VORLIEGENDER TEXT.

_ _ _

In der Schöpfung der Aborigines haben Ahnenwesen, oft riesige Tiere oder Menschen, das Land geformt, das bis dahin noch kein eigenes Gesicht hatte. Ihre Traumzeitreisen hinterliessen Spuren, die Tausende von Kilometern reichen. Berge, Wasserlöcher, Seen, Tier- und Pflanzenarten - alles wurde auf diesen Reisen geschaffen. Alle diese Spuren sind heilige Plätze, die sich wie in einem Netz miteinander verbinden. Jede der 900 verschiedenen Gruppen der Aborigines haben ihre eigenen Ahnenwesen, ihre eigene Traumzeit und folgten ursprünglich deren Spuren über den Kontinent.

 

Diese Spuren, der Weg ist in Form von Songlines überliefert. Mittels Stimmen, Klängen und Tönen sind sie genau bestimmt. Spezielle Songmen und Songwoman achteten darauf, dass die Reihenfolge der Laute exakt eingehalten wurde. So konnten sich Aborgines überall orientieren. Es gibt sogar Untersuchungen, die bestätigen, dass auch der Erdmagnetismus in die Songlines eingewoben worden ist. Das Mittel war das Einreiben mit rotem Ocker. Es ist ein Stoff, der Eisenoxid enthält. Das wiederum bewirkt eine Sensibilisierung der Zellen im Körper, sodass derjenige, der den Ocker auf der Haut trägt das Magnetfeld fühlen kann. Ähnliches gilt für das Tragen von speziellen Vogelfedern, die ein magnetisch hochsensibles Protein enthalten. Aborigines konnten demnach die Energieadern der Erde fühlen. 

 

Doch die Verbindung reicht noch wesentlich tiefer. Ihrer Schöpfungsgeschichte nach, sind sie eins mit allen Wesen. Mit der Erde, den Pflanzen, den Tieren, den Mineralien. Alles kommt aus der gleichen Quelle und kehrt auch dorthin zurück. Aufgrund dieser energetischen Einheit ist es mit einer klaren Intuition auch fühlbar, welchem Traum ein anderes Wesen folgt, das heißt, wer es in seinem Inneresten wirklich ist. Wenn diese Verbindung wirklich offen ist, wenn also die eigene Wahrnehmung dafür existiert, dann ist die Erde, über die man geht gespiegelt im eigenen Körper.

_ _ _

EXTRAHIERTE DATEN.
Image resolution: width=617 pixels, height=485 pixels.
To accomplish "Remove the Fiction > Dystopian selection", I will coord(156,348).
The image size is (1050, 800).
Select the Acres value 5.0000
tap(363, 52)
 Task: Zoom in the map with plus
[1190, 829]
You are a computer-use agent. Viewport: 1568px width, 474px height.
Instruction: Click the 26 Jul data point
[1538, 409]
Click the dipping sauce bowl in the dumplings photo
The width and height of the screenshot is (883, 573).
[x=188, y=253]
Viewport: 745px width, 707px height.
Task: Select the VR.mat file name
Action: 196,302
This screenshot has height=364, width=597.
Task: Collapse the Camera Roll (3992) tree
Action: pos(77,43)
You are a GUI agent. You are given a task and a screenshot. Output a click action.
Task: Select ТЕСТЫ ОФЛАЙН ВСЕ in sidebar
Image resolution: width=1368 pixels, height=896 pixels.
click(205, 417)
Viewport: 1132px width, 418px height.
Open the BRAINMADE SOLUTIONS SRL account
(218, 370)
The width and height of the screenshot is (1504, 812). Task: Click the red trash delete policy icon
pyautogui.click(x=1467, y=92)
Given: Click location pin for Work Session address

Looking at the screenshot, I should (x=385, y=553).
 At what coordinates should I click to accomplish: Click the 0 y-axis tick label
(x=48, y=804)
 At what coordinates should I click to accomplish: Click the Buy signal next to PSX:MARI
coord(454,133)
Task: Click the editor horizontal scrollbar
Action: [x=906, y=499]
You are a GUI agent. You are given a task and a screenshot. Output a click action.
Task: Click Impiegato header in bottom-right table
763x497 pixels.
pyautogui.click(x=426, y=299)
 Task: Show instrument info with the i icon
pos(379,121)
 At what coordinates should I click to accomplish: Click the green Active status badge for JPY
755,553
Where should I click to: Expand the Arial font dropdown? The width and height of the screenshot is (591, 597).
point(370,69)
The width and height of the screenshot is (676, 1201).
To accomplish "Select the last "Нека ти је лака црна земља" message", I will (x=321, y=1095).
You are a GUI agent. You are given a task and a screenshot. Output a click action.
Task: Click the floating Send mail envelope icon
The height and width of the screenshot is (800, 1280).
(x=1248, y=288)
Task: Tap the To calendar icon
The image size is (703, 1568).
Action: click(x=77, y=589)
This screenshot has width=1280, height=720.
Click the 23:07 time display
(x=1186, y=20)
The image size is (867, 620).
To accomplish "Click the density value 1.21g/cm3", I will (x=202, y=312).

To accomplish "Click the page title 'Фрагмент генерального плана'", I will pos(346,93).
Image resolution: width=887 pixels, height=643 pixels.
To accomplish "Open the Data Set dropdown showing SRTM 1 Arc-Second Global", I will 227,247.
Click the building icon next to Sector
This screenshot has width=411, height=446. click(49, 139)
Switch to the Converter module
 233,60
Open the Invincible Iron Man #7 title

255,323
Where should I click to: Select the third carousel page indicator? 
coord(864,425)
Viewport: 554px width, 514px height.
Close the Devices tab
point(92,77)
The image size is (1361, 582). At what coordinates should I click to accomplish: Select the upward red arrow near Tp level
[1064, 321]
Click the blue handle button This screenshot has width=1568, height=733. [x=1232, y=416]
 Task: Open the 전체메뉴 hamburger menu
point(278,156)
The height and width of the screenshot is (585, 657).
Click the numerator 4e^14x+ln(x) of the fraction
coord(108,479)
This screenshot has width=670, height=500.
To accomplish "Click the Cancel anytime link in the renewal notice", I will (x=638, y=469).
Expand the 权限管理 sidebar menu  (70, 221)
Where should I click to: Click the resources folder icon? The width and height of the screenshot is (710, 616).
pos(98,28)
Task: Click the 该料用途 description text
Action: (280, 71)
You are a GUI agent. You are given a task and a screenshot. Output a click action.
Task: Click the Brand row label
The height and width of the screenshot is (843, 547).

_ _ _

AUSZUFÜHRENDE AUFGABEN.
1/ Gib aus dem Text über die Songlines den Abschnitt wörtlich wieder, der bei den Worten „In der Schöpfung“ beginnt und nach „über den Kontinent.“ endet.
2/ Erkläre anhand des Textes über die Songlines in ein bis drei Sätzen, warum jemand mit rotem Ocker auf der Haut das Magnetfeld fühlen kann.

LÖSUNGEN ZUR ÜBUNG.
1/
In der Schöpfung der Aborigines haben Ahnenwesen, oft riesige Tiere oder Menschen, das Land geformt, das bis dahin noch kein eigenes Gesicht hatte. Ihre Traumzeitreisen hinterliessen Spuren, die Tausende von Kilometern reichen. Berge, Wasserlöcher, Seen, Tier- und Pflanzenarten - alles wurde auf diesen Reisen geschaffen. Alle diese Spuren sind heilige Plätze, die sich wie in einem Netz miteinander verbinden. Jede der 900 verschiedenen Gruppen der Aborigines haben ihre eigenen Ahnenwesen, ihre eigene Traumzeit und folgten ursprünglich deren Spuren über den Kontinent.

2/ Roter Ocker enthält Eisenoxid, das die Zellen im Körper sensibilisiert. Dadurch kann derjenige, der den Ocker auf der Haut trägt, das Magnetfeld fühlen.